▶ [Aim] Display, copied in full, each of the lines below that contains the string "Task".

▶ [Material provided]

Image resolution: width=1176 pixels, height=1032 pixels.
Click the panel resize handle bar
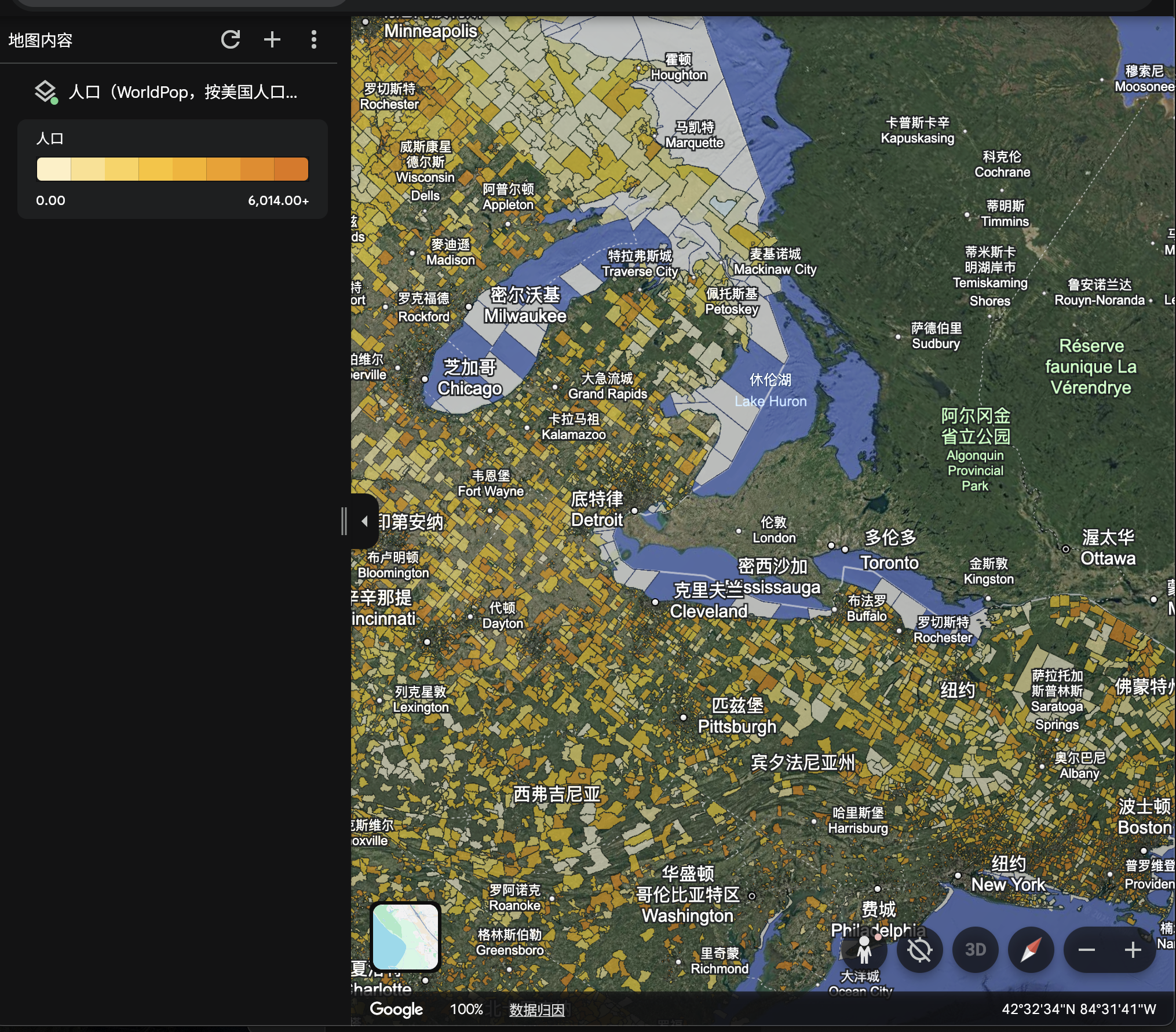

==

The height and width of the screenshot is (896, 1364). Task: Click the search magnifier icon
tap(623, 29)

---

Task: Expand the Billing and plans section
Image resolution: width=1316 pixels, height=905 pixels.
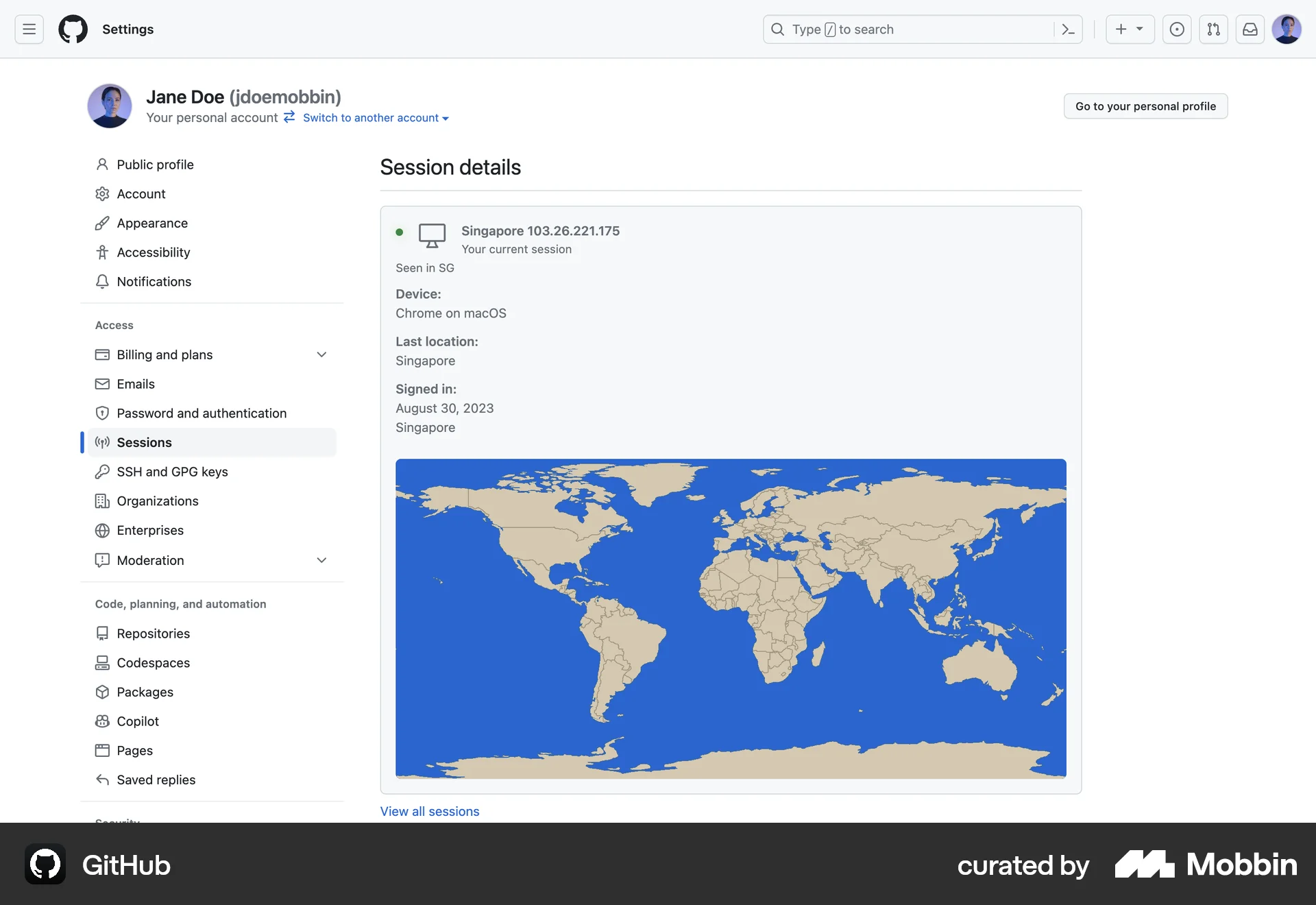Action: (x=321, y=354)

▶ [Exercise result]
The height and width of the screenshot is (896, 1364). Task: Click the search magnifier icon
Task: Expand the Billing and plans section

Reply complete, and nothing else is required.